When I read this book around 2005, during the pre-Internet era in Armenia—when dial-up connections were still a novelty and access to information was limited—I learned a great deal about the pioneering expeditions. It was through this book that I first discovered the stories of Mallory and Irvine, as well as Maurice Wilson.
Interestingly, Messner skillfully incorporates excerpts from his girlfriend Nena's diary, offering the reader a unique third-person perspective on the events.
Messner accomplished this incredible feat not only solo but also during the monsoon season—a time when climbing conditions on Everest are notoriously harsh.
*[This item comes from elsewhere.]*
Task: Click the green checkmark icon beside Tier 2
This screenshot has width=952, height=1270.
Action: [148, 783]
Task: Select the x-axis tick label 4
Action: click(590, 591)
Initially, his plan was to attempt the ascent in the mid-1980s. However, upon learning that Japanese climber Naomi Uemura had obtained permission to climb Everest in 1980/81, Messner decided to take on the challenge earlier, opting for an even more daring ascent: during the monsoon season and completely alone.
Open page of the Russian edition of The Crystal Horizon
Uemura was no ordinary competitor—he had reached the North Pole solo on a dog sled, a feat that underscored his determination and skill. However, despite his reputation, Uemura later canceled his plans to climb Everest from the North (Tibetan) side. Messner, on the other hand, pressed forward undeterred.
I’ve come across some criticism of this book, particularly regarding Messner's egoistic nature and his perceived attitude toward Nena. However, the dynamics of their relationship are for Nena and Reinhold to discuss. When it comes to egoism, I personally view mountaineering as inherently ego-driven—an activity that climbers pursue to fulfill their ambitions or build a career.
Modern sports, in general, often center on personal achievement, and mountaineering is no exception. After all, Messner didn’t endanger anyone else’s life in pursuit of his ambitions, so let him climb.
I plan to dedicate a separate article to exploring Messner's legendary ascent in greater detail. For now, I highly recommend The Crystal Horizon to anyone fascinated by mountaineering, adventure, or stories of unparalleled human resilience. This book is much more than an account of a climb—it’s a profound journey into the mind of one of the greatest climbers in history.